MIGUEL ARCANJO PRADO – Sua obra me soou urbana. Vivo em São Paulo, uma cidade cheia de gente, com muita movimentação no metrô. Você vem de um país pequeno, que é o Uruguai, no qual a maior metrópole, Montevidéu, ainda é pequena comparada a São Paulo. O que você quis falar com este espetáculo?
TAMARA CUBAS – O que me interessava perguntar e problematizar na prática era a ideia de como se pode organizar um grupo de gente, um coletivo, hoje em dia. A ideia de multidão se opõe à ideia de massa, que a massa vai atrás de um líder, então como um grupo de pessoas pode se organizar e compor algo. Por mais que haja uma estrutura, eles tomam decisões e vão compondo a complexidade do espetáculo. Como pessoas diferentes, com lógicas distintas de organização de cada um em cena, eles podem perceber-se, comunicar-se de outras formas e fazer algo juntos.
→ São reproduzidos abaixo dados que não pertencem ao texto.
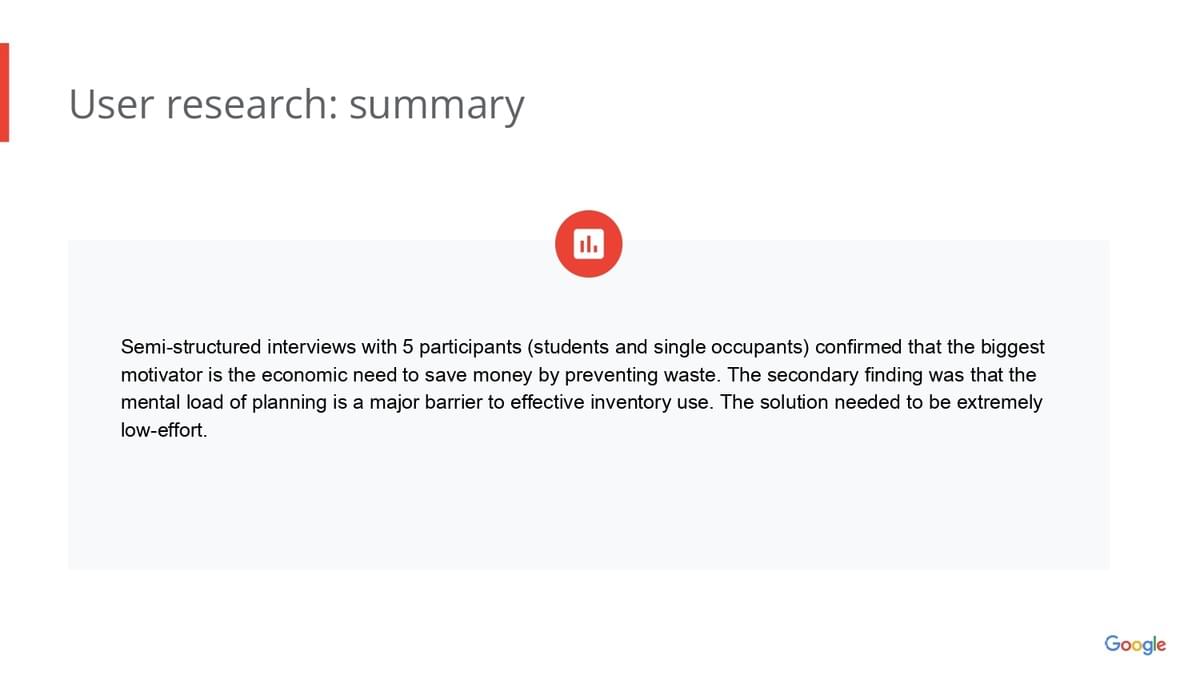Click the word "solution" in the paragraph
This screenshot has width=1200, height=675.
pos(786,402)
São pessoas bem diversas.
MIGUEL ARCANJO PRADO – Os movimentos estão roteirizados ou há improvisação no momento da obra?
TAMARA CUBAS – Em cada cena há lógicas de organização. Mas, depois, eles ganham autonomia. A ideia é como uma norma. Ao invés de uma composição no espaço, há uma norma: como nos vamos organizar agora. Mas depois eles têm toda a liberdade, disso se trata. À medida que se avança o processo eles vão compreendendo que podem ter muita liberdade dentro dessa norma. Fazê-la ou não. Nesta última sessão, teve o que chamamos de singularizações. Um casal ficou abraçado durante uns 20 minutos. Isso são coisas que surgem e eles trabalham e compõe no momento. Sempre tendo muita percepção do outro e de seu próprio desejo, tendo em mente que é um trabalho coletivo, que é para o público. Senão, seria uma terapia grupal.
MIGUEL ARCANJO PRADO – Muita gente diz que a dança contemporânea está em crise, que não há definição para ela. Você concorda?
TAMARA CUBAS – Eu não creio em crises. O pensamento sempre está em movimento. O que se pensava ontem hoje se problematiza e amanhã pode ser outra coisa. Eu sigo chamando de dança. Eu não tenho problema com etiquetas, essas coisas. Porque quando há trabalhos que puxam as margens sempre é para problematizar. Não creio em crise. Creio que simplesmente há movimento, do pensamento, do homem. O que chamam de crise, na realidade, é algo que permite ao homem avançar.
MIGUEL ARCANJO PRADO – A nudez dos bailarinos está presente na sua obra, assim como também no espetáculo que abriu esta Bienal Sesc de Dança, o francês Tragédia. O que você pensa da nudez na dança e sobre como os bailarinos e o público a encara? A nudez em cena ainda quer dizer algo ou não?
TAMARA CUBAS – É um corpo. Depois, o tema de como o público se relaciona com a nudez é um problema de cada um. Ou seja, o corpo nesta obra está colocada de forma muito natural, muito anatômica. Creio que não nos corresponde a nós preocuparmos com que o outro pensa. O público tem de se fazer responsável por sua leitura e de suas próprias neuras e possibilidades. Isso é problema dele. Me parece que um não deve assumir a responsabilidade do público. Porque se supõe que é uma relação. Cada um é responsável por sua parte. O público tem que trabalhar também. Senão seria um espetáculo no qual estaríamos trabalhando algo para que consumam, aprovem ou não aprovem. Se tem o tema da nudez na dança, é porque para ela isso é supernatural. A dança trabalha com o corpo, então, a nudez é uma possibilidade. Por que não? Por que sim?
MIGUEL ARCANJO PRADO – Muitos brasileiros geralmente estão de costas para o restante da América Latina, olhando para Estados Unidos e Europa. Acha que devemos nos aproximar mais?
TAMARA CUBAS – Nós uruguaios temos uma relação forte com o Brasil, seja por sua cultura… No nível da dança há uma conexão muito forte. Porque nos encontramos e nos espelhamos um no outro. Já tem um dez anos para cá que estamos muito próximos, tem que ver com o que estamos pensando. Uruguaios e brasileiros nos encontramos na dança, por sorte.
*O jornalista MIGUEL ARCANJO PRADO viajou a convite do Sesc.